Responsible Sourcing Report 2021
Section 16: Auditor Requirements
LBMA’s Responsible Sourcing Programme (Programme) is only as good as the audit process and the auditors themselves. Ongoing review and enforcement of LBMA’s Approved Auditor requirements are important elements for the credibility of the Programme. LBMA engages with auditors through training sessions, webinars and robust quality control.
LBMA’s ongoing scrutiny helps ensure that Approved Auditors meet the stringent standards expected of them as set out in the Responsible Sourcing: Third-Party Audit Guidance (Audit Guidance).
The OECD Due Diligence Guidance mandates the auditor as the party responsible for checking that the GDL refiner is applying the right level of due diligence required for a counterparty, rather than the industry programme provider such as LBMA.
The auditor’s procedures are based on the output of their planning and risk assessment of the business model and the risk profile of the GDL refiner, which is unique for each engagement.
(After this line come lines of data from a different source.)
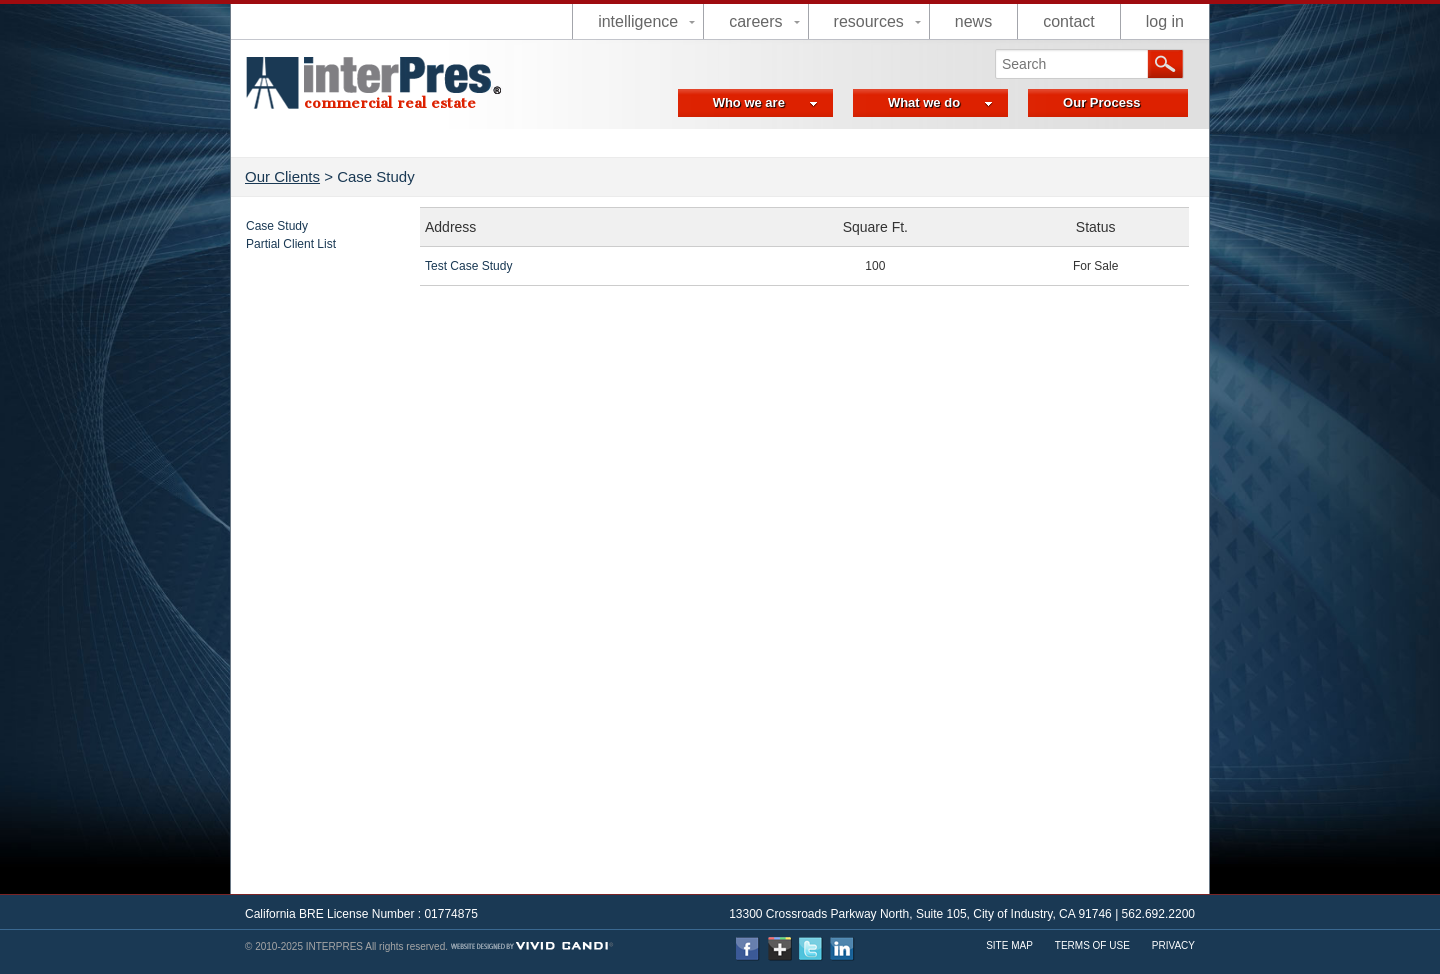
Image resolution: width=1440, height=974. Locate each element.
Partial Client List (291, 244)
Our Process (1101, 102)
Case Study (277, 226)
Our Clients (282, 176)
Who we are (765, 102)
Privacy (1173, 945)
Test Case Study (468, 266)
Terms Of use (1092, 945)
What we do (940, 102)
LBMA puts significant efforts into reviewing the audit reports received, and will often challenge an auditor and ask for more information based on this scrutiny. In certain circumstances, LBMA will engage with the auditor to draw their attention to information learned about potential risks associated with a refiner’s supply chain.
The Audit Guidance notes, under Auditor Qualification, that the auditor (also referred to as the Approved Service Provider) must be able to fulfil include the following requirements:
Independence: The service provider must have complete financial and other independence from the GDL refiner. In particular, the auditing body shall not provide services for the GDL refiner related to the design, establishment or implementation of the GDL refiner’s precious metals supply chain practice for a period of at least 24 months prior to the engagement.
Institutional capacity: The service provider must have adequate organisational capacities including:
- A robust system of quality control, including at least the minimum requirements for independence, conflicts of interest, ethics and audit quality control reviews to be followed
- The capacity to process appeals and/or handle complaints.
In addition, auditors are required to detail in the Auditor Application Form their quality assurance and conflicts of interest policies, and explain how they comply with the various core principles, which include ethical conduct, due professional care, independence and integrity. Where any of these aspects come under disrepute, the auditor is removed from the Approved Service Providers List. In such circumstances, another audit can also be requested.